加湿器肺炎とは、加湿器に発生したカビが原因で起きる肺炎をいう。本来は、定期的に掃除をして使用すべき加湿器だが、手入れをせずに水を足して使用を続けると、雑菌やカビが繁殖する。そして、繁殖したカビを含んだ水分が部屋中に拡散されてしまい、呼吸によって肺にカビが到達すると肺は過敏性の炎症を起こし、さらに悪化すると肺炎を引き起こす。発熱や咳、息苦しさ、倦怠感などの症状が現れるが、すぐに肺炎と気づかないケースも少なくない。

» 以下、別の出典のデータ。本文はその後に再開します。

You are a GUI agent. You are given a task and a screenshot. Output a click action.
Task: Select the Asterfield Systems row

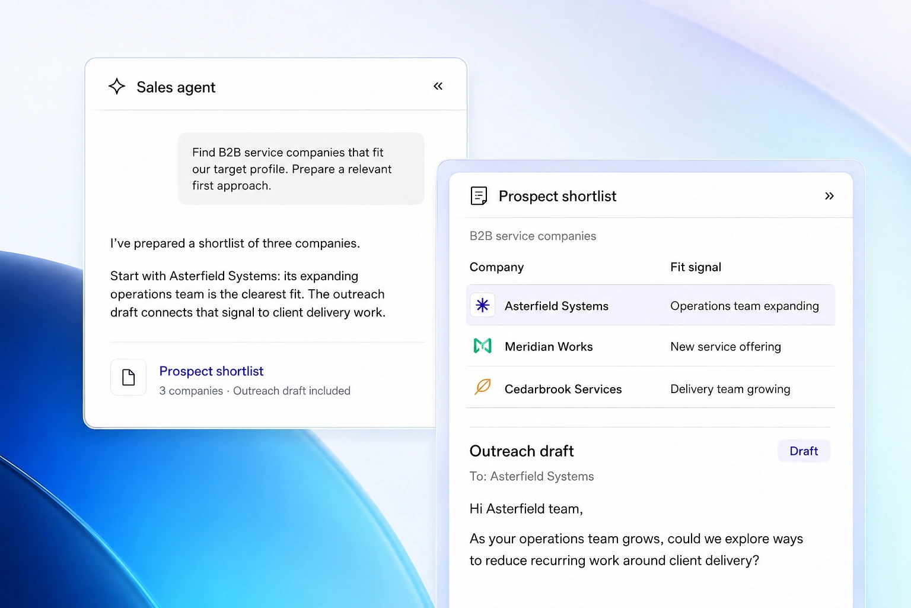click(x=651, y=305)
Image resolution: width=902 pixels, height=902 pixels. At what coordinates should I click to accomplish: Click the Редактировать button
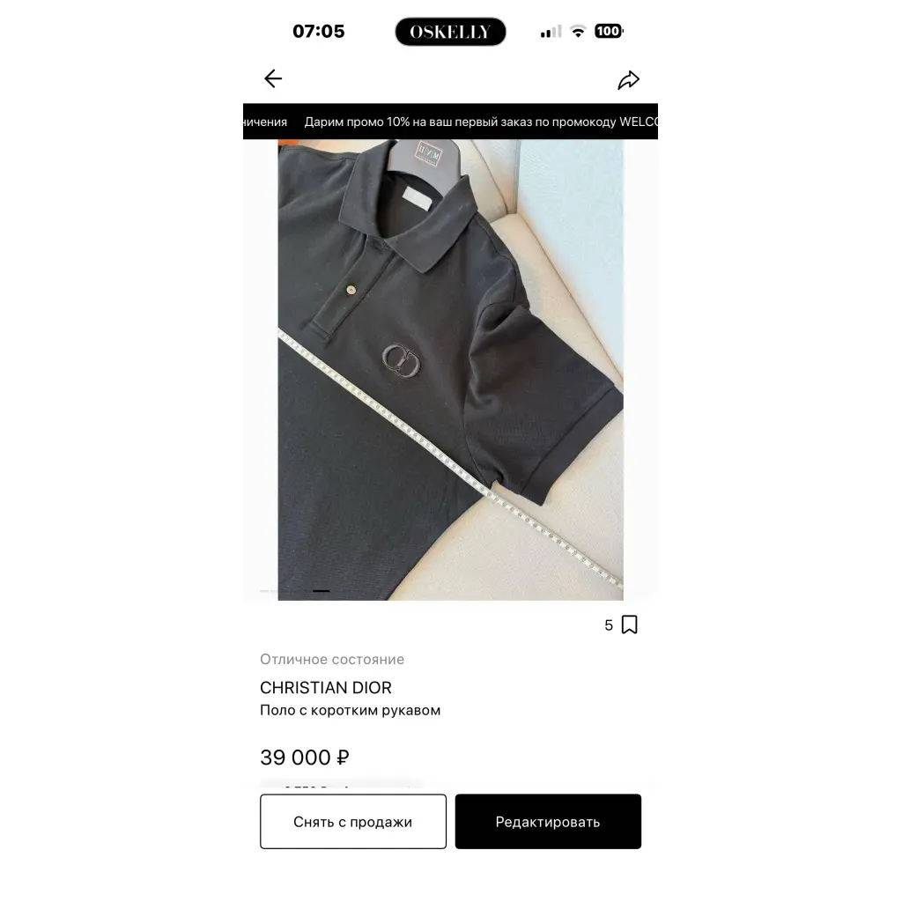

一般的な細菌性の肺炎では、抗生物質での治療が効果を示すが、加湿器肺炎には抗生物質の効果は薄い。加湿器肺炎であることに気づかず治療が遅れてしまうと、肺が繊維化し元に戻らない不可逆的な変化が起き、日常的に咳や息苦しさなどが続くこともある。
加湿器肺炎に罹患して肺の炎症が進み、酸素飽和度(血液中の酸素量の指標となる値)が低い場合には入院治療を行い、重症になると酸素吸入や人工呼吸器による治療が必要となる。薬物治療では、症状に応じてステロイドを使用することもある。
近年、我々の生活に加湿器は必需品であり、デザインや機能もさまざまだが、大きく以下のタイプに分けることができる。
•スチーム式:加熱により蒸気を起こす
•気化式:水を浸透させたフィルターにファンで風を送り気化させる
•超音波式:超音波の振動によって水をミスト状に放出する
•ハイブリッド式:気化式とスチーム式を組み合わせ、熱を利用し加湿する
スチーム式とハイブリット式は加熱するため比較的、カビや雑菌が繁殖しにくい傾向にある。一方、気化式と超音波式は雑菌が繁殖しやすく、手入れを怠ると加湿器肺炎の原因となりやすい。
加湿器を使用する際は、取扱説明書にある手入れの方法に従い、定期的な掃除を行ってほしい。また、加湿器のタンクに入れる水は水道水を使用し、毎日入れ替えることも重要である。その際には、タンク内に残った水は捨て、新たに水道水を入れて振り洗いすると汚れの防止となる。
ウイルス感染を予防し、喉や肌の潤いを守るための加湿器で健康を害することがないように加湿器は正しく使用してほしい。